Ihre Geschichten haben aber „selbstverständlich ein Happy End“, wie sie nicht müde wurde zu betonen, „es ist meine Pflicht, den Kindern die Hoffnung nicht zu rauben.“ Ihre Bücher werden in allen israelischen Kindergärten gelesen, sie wurden in mehrere Sprachen übersetzt und sind seit vielen Jahren auch im deutschsprachigen Raum sehr bekannt. Ein Band mit Gedichten, die sie nach ihrer Lagerzeit verfasst hat, wurde 2005 unter dem Titel „Gesegnet sei die Phantasie – verflucht sei sie! Erinnerungen von ‚Dort‘", im Berliner Metropol Verlag veröffentlicht. Die Landeszentrale für politische Bildung in Sachsen-Anhalt sorgte dafür, dass pädagogische Materialien rund um das Kinderbuch „Chica, die Hündin im Ghetto“ entstanden, nachdem auf der Grundlage dieses Buches ein Animationsfilm entwickelt worden war.

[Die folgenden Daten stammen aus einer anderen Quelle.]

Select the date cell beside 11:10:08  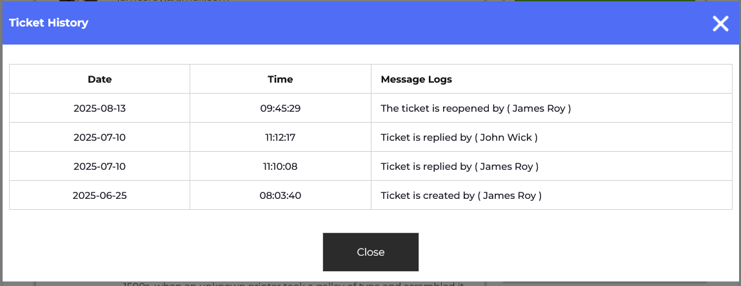click(x=100, y=167)
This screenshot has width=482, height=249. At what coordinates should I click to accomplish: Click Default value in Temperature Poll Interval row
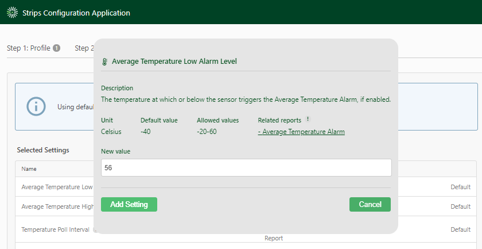tap(460, 229)
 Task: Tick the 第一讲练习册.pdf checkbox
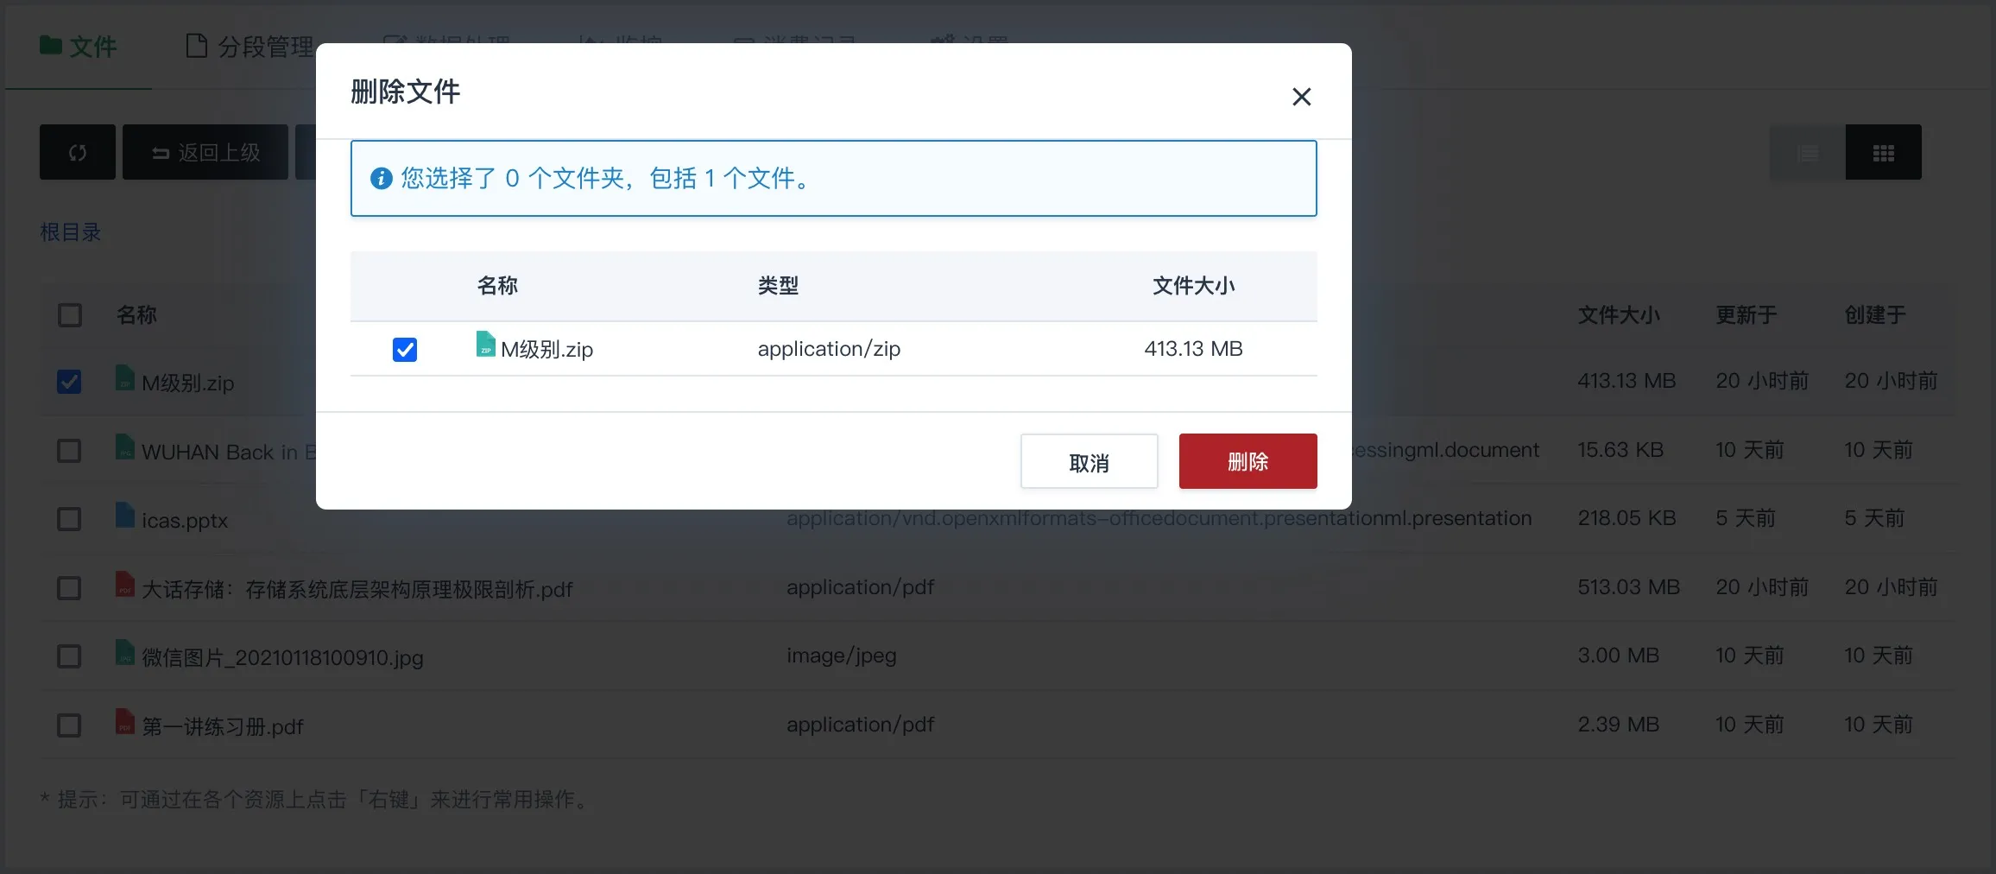click(69, 725)
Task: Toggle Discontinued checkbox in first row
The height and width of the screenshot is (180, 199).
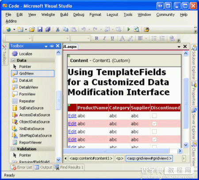Action: 154,116
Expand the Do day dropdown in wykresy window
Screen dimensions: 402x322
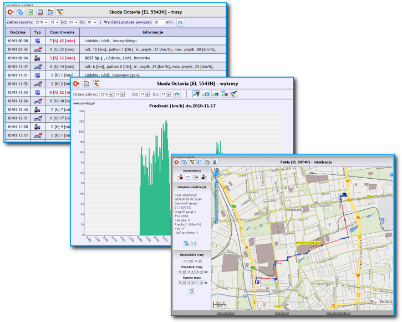[x=165, y=94]
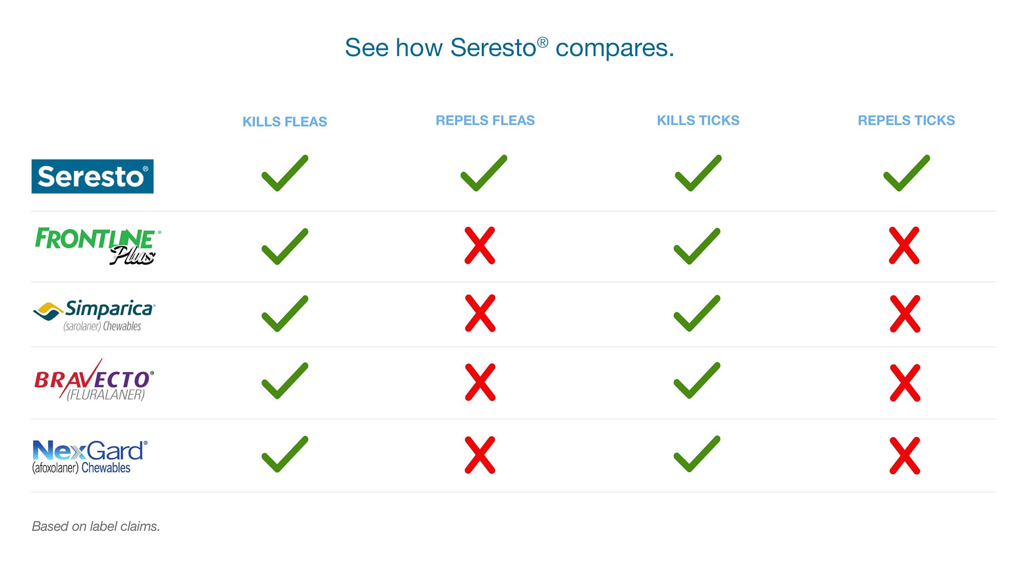This screenshot has width=1010, height=568.
Task: Select the Repels Ticks column header
Action: click(906, 120)
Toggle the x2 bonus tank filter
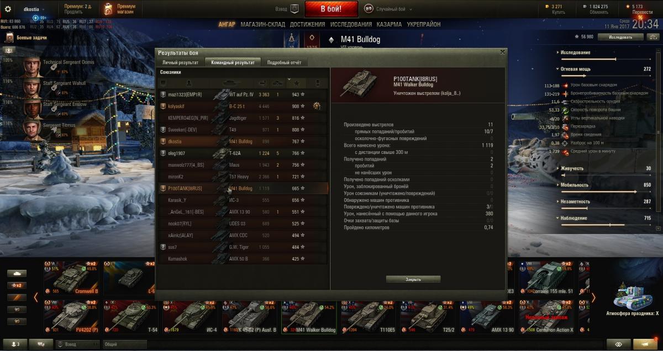The height and width of the screenshot is (351, 663). click(17, 285)
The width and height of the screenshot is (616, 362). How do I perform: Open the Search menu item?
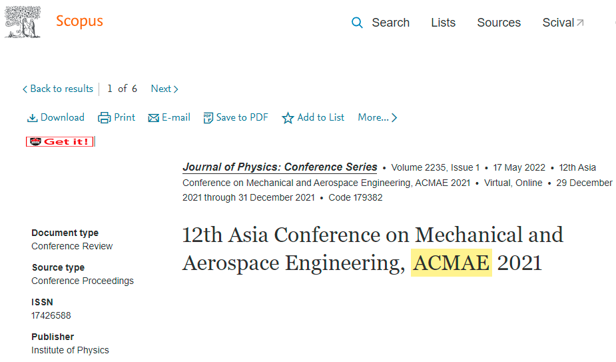(390, 23)
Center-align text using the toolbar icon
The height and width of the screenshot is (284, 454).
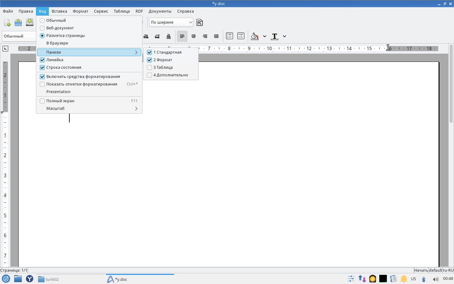coord(194,36)
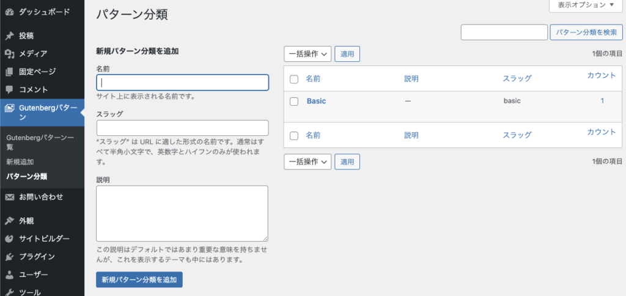The image size is (626, 296).
Task: Click the パターン分類を検索 search button
Action: click(586, 32)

Ich nehme Abschied – Trauer im Herzen und Freude über zwanzig gemeinsame Jahre

In meinen zahlreichen Begegnungen, Gesprächen, Lesungen mit Batsheva Dagan habe ich viel über das Leben gelernt. Mit keiner konnte ich so umfassend philologische, philosophische oder psychologische Probleme erörtern. Mit keiner konnte ich so herzhaft kichern. Mit keiner konnte ich so intensiv meine Liebe zu Poesie und Musik teilen. Mit keiner durfte ich so persönlich Anteil nehmen an ihren Verlusten, an ihren Sorgen und Ängsten. Mit keiner so viel weinen über das Verlorene. Und kämpfen gegen das Vergessen.

Im November 2023 haben wir uns in Malchow das letzte Mal in die Arme genommen. 98 Jahre, aber immer noch dachten wir beide irgendwie, nach all dem Tod, den du erleben musstest, wirst du selbst für ewig leben…. Nicht naiv, nein, das warst du nie: „Seitdem ich 80 bin, ist jeder Tag für mich ein Geschenk“, pflegtest du immer zu sagen. Und fingst an zu hüpfen und zu tanzen. Aus Freude am Leben, aber auch ein bisschen, um fit zu bleiben.

„Yofi“, das war der Ausruf, wenn du zufrieden warst. Oder aufmüpfig. Oder jemand anderes dir eine Freude machte.

„Yofi“ sagtest du, als der amtierende Bürgermeister von Malchow, René Putzar, fest versprach, den KZ-Gedenkort in seiner Inselstadt mit der Hilfe einer ganzen Runde Unterstützer:innen neu zu gestalten.

„Yofi“ sage ich, dass ich dich fast zwanzig Jahre auf deinem Lebensweg begleiten durfte.

„Hoffentlich werden die kommenden Generationen dafür sorgen, dass das tragische Schicksal der Opfer unvergesslich bleibt. Und das so schreckliche Diktaturen nie wieder entstehen können.“ Das war dein Wunsch und der Wunsch vieler Überlebender der Konzentrationslager. Wir werden ihn beherzigen!